The Campaign Spot

Greens, Rarely That Upset About the ‘Most Serious Environmental Sin’

Lefty readers reacted to today’s post on Secretary of State John Kerry’s gargantuan CO2 emissions with their usual rage and ALL CAPS and profanities. To the extent they summoned an argument, it was this: “CLIMATE CHANGE IS REAL!!!!! 111!!”

That’s really a separate argument. If you genuinely believe, as John Kerry claims, that climate change is “the greatest challenge of our generation” and “the world’s most fearsome weapon of mass destruction,” then air travel is a problem; the New York Times recently labeled it the “most serious environmental sin” for most people:

Though air travel emissions now account for only about 5 percent of warming, that fraction is projected to rise significantly, since the volume of air travel is increasing much faster than gains in flight fuel efficiency.

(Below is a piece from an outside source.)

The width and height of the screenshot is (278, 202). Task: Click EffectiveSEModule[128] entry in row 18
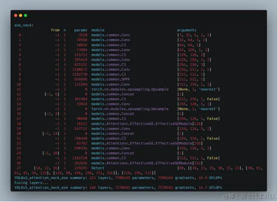(147, 124)
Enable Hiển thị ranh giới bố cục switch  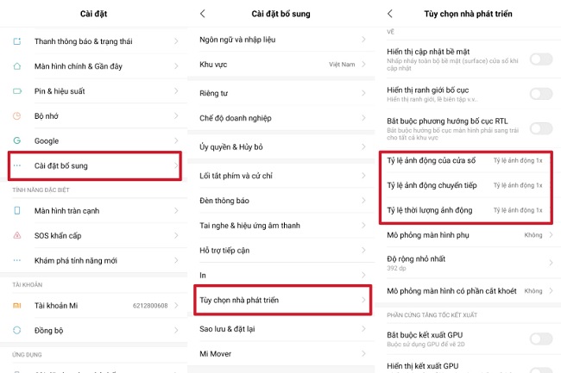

If you believe climate change is a real phenomenon driven by human activity that generates CO2, you have to be troubled by a self-professed environmentalist’s schedule of air travel that, in one week, generates as many carbon emissions as the average American does in seven months or so. You have to see the irony and moral complications if the aim of that trip is to urge others to reduce their carbon emissions.

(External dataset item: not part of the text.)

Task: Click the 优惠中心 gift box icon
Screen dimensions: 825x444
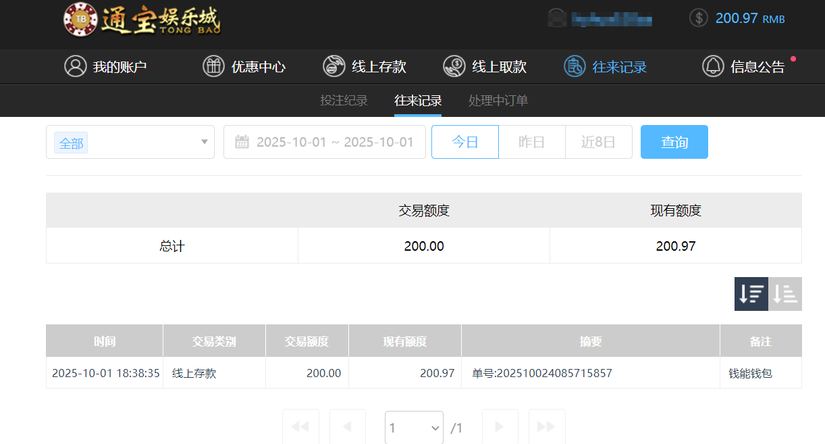Action: (x=213, y=66)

But for some reason, self-proclaimed environmentalists never seem to get that upset about Democratic lawmakers who have large mansions with large electric bills, multiple luxury homes, fly around a lot and get driven around in SUVs. They can even make $100 million or so by selling their television networks to the Qatari government, which, of course, built its fortune on fossil fuels.

Instead, self-proclaimed environmentalists get much more upset at conservatives who point out those . . . inconvenient truths.

More inconvenient truths, from a op-ed I wrote in the Philadelphia Inquirer:

Whether the phenomenon is exaggerated or whatever the cause, the uncomfortable fact is that very few climate scientists believe that the process is significantly reversible, and certainly not by unilateral U.S. action. As the Heartland Institute’s James Taylor noted in Forbes, data released by the Environmental Protection Agency earlier this year indicate that even if the United States and the entire Western Hemisphere immediately and completely eliminated all carbon dioxide emissions, the growth in Chinese emissions alone would likely render this action moot within a decade.

Anyone who suggests that the climate will go back to “normal” — whatever that is — if Congress passes a certain bill or if you drive a different car is trying to sell you something. The current debate is mostly an excuse for those who make certain consumer choices (Priuses, reusable shopping bags, buying “carbon offsets”) to talk about how much more responsible and sensitive they are than others, and for those who choose differently to urge them to put a sock in it.

Greens fume about Americans who are skeptical about climate change, but they never look that hard at why people might think environmentalism was just an expensive pose.